MATERIAL TO PROCESS:
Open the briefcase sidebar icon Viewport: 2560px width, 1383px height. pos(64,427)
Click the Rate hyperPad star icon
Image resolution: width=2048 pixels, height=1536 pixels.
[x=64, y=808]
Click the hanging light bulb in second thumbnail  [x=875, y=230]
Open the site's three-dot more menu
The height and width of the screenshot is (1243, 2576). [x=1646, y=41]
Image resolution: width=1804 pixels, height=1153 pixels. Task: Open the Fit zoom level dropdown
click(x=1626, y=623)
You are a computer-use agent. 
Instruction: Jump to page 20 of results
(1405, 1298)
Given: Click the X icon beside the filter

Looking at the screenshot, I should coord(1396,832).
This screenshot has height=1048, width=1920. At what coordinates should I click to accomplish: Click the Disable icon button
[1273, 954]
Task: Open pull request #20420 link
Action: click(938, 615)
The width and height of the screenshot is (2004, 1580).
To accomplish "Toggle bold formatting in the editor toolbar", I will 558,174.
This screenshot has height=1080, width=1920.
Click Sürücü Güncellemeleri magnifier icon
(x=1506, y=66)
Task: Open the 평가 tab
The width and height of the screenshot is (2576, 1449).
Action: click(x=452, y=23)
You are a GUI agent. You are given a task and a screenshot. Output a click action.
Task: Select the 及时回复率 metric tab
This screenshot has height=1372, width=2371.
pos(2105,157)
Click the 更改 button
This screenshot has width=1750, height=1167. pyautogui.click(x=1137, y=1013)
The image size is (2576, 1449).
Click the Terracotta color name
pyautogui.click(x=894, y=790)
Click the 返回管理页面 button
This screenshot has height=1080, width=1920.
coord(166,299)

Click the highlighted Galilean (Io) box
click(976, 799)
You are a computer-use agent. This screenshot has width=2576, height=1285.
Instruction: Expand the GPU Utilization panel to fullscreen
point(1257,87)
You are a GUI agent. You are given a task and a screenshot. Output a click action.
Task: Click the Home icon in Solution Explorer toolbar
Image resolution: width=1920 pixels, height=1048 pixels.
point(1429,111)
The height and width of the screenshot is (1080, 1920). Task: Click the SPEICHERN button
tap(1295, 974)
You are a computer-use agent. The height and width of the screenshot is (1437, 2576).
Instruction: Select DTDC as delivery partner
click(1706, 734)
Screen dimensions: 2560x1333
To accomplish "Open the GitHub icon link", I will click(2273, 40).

PROBLEM TO WORK ON: Every line that contains the string "toolbar" should be copied from the entries.

COMPLETED TASK:
To accomplish "Toggle bold formatting in the editor toolbar", I will 558,174.
Task: Click the Home icon in Solution Explorer toolbar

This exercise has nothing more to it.